City Administrator Scott Johnson said the Pioneer Sarah Creek Watershed District wants to hire a water resource consultant to look into what it would take to unclog the outlet from Lake Independence to Pagenkopf Road. The study would be done by Hakanson-Anderson at an estimated cost of $4,000, but a number of entities could share costs,
Johnson said the watershed district and Three Rivers Park District each have approved contributions of $1,000 to pay for the study. He then asked for and got Medina City Council approval for a donation of up to $1,000.
The previous week, the Independence City Council approved an $800 contribution for that city.
Medina Administrator Johnson said that a contribution from Medina for the study does not mean that his city is committed to being involved with an effort for unclogging the outlet.
City Councilor Elizabeth Weir explained that very high water is a problem in Lake Independence. Wakes from passing boats are destroying improvements meant to protect shorelines from erosion. But cleaning up the channel to Pagenkopf Road could cost $2 million.
She encouraged the watershed district to look into getting funds from the Minnesota Department of Natural Resources. "We’ll have a difficult time funding the project," Weir said, "but it doesn’t hurt to find out how much it would cost."
City Planner Dusty Finke commented that a feasibility study would put cooperating groups in a better position for obtaining grants.
LENNAR HOUSING DEVELOPMENTS
Homebuilder Lennar has been constructing phase one of The Enclave residential development on Hunter Drive between Hamel and Medina Roads. Simultaneously, the company has been seeking approvals for a second Enclave development located to the east on Brockton Lane.
The City Council and Lennar could see the end of the approval process approaching for the Enclave at Brockton, when the council gave the nod for the planned unit development (PUD) general plan and preliminary plat.

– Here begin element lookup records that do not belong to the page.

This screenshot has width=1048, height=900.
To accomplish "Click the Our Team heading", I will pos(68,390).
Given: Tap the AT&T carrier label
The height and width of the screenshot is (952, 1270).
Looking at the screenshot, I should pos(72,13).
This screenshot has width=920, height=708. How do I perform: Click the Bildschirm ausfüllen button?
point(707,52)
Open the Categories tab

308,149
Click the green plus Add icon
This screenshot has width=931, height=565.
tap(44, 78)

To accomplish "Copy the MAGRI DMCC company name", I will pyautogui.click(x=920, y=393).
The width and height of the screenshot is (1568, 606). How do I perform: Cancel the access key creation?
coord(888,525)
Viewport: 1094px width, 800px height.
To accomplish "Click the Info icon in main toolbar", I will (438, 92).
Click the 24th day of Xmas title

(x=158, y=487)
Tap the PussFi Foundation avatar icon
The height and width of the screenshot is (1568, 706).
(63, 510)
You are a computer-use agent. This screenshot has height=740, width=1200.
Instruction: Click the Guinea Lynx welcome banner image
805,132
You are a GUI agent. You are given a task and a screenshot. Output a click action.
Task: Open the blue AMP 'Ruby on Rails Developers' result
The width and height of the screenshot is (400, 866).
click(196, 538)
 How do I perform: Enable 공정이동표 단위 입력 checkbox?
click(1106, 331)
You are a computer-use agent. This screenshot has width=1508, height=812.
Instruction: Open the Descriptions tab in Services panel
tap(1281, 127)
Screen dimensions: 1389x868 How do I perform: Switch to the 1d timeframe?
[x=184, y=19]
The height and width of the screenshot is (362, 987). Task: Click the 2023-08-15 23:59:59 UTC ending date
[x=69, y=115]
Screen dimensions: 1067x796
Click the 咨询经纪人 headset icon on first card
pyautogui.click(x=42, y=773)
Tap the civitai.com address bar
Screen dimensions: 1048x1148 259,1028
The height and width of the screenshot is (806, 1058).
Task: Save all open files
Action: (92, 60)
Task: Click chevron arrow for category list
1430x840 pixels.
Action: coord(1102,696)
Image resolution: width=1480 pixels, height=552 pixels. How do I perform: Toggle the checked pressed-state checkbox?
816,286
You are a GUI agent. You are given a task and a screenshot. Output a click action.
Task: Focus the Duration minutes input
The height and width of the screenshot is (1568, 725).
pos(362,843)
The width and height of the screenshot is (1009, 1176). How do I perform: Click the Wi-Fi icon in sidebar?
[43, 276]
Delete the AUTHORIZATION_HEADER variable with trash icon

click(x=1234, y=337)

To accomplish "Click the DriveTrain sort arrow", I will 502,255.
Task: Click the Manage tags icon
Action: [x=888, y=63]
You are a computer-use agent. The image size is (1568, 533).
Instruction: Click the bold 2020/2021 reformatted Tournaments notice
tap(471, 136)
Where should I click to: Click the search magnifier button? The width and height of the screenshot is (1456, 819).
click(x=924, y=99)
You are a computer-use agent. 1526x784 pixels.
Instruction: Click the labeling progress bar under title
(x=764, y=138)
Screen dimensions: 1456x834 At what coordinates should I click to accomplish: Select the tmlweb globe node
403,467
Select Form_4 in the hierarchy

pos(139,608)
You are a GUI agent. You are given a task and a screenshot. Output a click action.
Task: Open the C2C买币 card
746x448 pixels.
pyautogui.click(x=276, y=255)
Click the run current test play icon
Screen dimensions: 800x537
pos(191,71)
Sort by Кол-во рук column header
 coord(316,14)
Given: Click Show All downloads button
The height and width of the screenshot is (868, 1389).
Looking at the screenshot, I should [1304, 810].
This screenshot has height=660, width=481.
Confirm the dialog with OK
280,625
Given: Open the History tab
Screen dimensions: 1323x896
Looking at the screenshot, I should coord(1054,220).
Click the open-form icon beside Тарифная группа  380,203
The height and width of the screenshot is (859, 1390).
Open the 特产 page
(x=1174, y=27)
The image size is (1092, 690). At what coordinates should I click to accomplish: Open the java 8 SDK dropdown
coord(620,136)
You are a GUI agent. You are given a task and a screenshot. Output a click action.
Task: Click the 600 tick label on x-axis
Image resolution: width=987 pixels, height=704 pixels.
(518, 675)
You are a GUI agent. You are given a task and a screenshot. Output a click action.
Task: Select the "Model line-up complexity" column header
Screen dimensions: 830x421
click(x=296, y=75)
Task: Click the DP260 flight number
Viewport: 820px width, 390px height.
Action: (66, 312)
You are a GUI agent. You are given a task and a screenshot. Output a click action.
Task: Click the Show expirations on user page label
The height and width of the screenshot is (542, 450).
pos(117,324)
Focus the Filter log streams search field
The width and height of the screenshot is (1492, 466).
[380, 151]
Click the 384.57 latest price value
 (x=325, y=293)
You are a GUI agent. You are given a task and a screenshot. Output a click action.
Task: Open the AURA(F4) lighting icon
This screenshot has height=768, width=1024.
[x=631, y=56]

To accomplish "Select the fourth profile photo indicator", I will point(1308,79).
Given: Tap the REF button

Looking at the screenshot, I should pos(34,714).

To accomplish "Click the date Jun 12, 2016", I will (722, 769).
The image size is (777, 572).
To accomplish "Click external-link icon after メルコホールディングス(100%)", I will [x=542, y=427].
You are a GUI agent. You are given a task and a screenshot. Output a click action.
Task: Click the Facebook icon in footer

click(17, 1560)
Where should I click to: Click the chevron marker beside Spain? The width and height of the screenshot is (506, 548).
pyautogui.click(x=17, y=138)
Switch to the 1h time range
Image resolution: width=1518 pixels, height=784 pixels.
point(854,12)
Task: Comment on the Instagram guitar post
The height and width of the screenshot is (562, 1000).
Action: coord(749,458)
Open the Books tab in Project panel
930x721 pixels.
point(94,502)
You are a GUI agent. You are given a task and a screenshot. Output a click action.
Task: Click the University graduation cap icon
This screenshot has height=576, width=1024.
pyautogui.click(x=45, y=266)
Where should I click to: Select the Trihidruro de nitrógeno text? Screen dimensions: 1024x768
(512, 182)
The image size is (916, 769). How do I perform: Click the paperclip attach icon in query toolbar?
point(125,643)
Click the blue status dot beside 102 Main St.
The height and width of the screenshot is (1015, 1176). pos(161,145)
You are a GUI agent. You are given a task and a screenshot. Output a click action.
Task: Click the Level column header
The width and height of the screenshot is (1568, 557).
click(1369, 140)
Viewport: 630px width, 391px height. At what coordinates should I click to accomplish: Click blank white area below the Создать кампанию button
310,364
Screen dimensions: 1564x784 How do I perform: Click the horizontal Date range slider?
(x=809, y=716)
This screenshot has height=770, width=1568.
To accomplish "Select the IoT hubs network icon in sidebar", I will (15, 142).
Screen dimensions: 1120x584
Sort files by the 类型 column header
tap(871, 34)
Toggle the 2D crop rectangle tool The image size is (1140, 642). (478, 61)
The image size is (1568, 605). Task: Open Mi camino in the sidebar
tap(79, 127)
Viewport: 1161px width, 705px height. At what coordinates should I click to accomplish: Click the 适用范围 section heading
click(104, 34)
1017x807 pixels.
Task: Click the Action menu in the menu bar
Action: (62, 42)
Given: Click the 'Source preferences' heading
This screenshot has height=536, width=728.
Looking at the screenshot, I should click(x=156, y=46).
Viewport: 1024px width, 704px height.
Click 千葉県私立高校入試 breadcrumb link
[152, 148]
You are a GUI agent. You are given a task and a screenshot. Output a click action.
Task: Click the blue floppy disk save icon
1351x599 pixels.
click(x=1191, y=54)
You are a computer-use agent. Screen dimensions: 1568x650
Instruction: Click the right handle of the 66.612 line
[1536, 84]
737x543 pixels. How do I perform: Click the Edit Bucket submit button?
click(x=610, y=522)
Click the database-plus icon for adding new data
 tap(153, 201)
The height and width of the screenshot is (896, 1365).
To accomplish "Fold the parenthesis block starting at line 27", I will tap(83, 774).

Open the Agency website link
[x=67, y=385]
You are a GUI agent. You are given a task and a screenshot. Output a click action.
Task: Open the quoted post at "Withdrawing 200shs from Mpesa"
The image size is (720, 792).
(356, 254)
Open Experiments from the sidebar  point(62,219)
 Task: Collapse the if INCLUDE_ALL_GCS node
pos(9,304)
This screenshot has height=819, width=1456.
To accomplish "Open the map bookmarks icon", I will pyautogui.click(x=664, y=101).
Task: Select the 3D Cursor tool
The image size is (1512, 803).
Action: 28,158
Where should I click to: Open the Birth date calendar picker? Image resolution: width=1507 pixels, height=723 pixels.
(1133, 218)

The council directed city staff to bring an approval resolution to its next meeting.
City Planner Dusty Finke said the general plan/preliminary plat is almost identical with the latest version of the concept plan. It calls for constructing 95 single-family and 23 detached town homes on 48.4 acres. The development would be integrated with the Enclave development on Hunter Drive. Trails will connect the two Enclaves, and they will share a swimming pool and related amenities.
Lennar will fulfill its park dedication requirement by giving Medina land for trail corridors and $393,675.58 in cash.
As planning continues, the builder and the city will look at the ability of Brockton Lane to handle traffic, not only from the Lennar developments but also from future development in Plymouth on the east side of the street.
Joe Jablonski, representing Lennar, said his company wants to get started on the Enclave at Brockton in August or September – "sooner if possible."
Meanwhile, Lennar has been selling spots in the Enclave phase one on Hunter Drive. The homebuilder had pulled 16 building permits by June 29, City Administrator Johnson said. There are a total of 24 single-family homes and five town homes in phase I of the development.